A Rand analysis from two years ago projected that a much larger increase in the age band (making it 5-to-1) would on net increase the number of people using the exchange -- more young people would get insurance, and there'd be only a relatively small drop in coverage among older wealthier individuals.

Democrats initially chose the 3-to-1 age band as a compromise, back when they envisioned the ACA exchanges being a much larger, more popular, and transformative policy. They envisioned the exchanges as a tool that would become popular with people of all income levels and businesses. The exchanges, though, haven’t turned out to be nearly as popular as once predicted, and the program is now primarily for people of limited means. With that in mind, increasing “premiums” on those on the exchange who aren’t paying the full price anyway and lowering premiums for those who are doesn’t seem like a terrible move.

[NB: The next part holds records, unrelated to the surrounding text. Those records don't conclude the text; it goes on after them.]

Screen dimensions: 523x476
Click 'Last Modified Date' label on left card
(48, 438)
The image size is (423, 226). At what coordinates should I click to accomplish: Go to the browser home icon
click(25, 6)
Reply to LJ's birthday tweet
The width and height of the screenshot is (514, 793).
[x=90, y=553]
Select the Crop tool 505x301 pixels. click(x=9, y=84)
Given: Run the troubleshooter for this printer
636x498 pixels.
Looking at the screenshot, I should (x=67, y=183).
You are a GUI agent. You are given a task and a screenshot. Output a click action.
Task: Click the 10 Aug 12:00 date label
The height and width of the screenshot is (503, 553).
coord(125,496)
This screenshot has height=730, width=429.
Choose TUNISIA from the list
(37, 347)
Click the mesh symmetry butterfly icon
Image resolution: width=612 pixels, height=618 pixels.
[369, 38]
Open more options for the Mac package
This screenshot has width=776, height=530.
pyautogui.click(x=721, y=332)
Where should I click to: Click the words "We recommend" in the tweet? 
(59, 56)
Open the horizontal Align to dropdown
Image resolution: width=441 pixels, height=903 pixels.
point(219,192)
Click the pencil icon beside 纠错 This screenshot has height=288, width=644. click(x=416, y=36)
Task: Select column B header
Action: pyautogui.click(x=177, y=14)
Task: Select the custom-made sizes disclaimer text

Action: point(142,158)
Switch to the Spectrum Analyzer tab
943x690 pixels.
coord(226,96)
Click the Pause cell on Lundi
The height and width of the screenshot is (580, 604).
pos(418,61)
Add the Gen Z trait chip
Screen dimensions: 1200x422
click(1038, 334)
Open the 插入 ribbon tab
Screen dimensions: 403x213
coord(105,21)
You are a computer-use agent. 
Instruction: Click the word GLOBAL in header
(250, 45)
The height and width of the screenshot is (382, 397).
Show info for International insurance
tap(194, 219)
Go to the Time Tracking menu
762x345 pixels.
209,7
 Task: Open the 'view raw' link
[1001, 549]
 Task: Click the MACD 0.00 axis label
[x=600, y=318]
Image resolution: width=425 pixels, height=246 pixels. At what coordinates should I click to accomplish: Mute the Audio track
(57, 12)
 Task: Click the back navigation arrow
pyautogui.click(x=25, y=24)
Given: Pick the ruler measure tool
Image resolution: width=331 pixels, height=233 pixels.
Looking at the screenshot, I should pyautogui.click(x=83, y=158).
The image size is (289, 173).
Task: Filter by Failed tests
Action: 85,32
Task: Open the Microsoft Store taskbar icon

The actual math is a very wonky point of debate. However, it's worth noting that the Trump administration is considering policy changes that might actually end up growing the exchange population, improving the risk pool modestly, and/or reducing the chance that insurers will drop out of the exchanges next year. Based on earlier actions, there was legitimate concern the Trump team was going to try to completely sabotage the exchanges from the inside. Now the picture is more complex. Perhaps it is a sign the Trump team is starting to realize the political quagmire health care policy can become.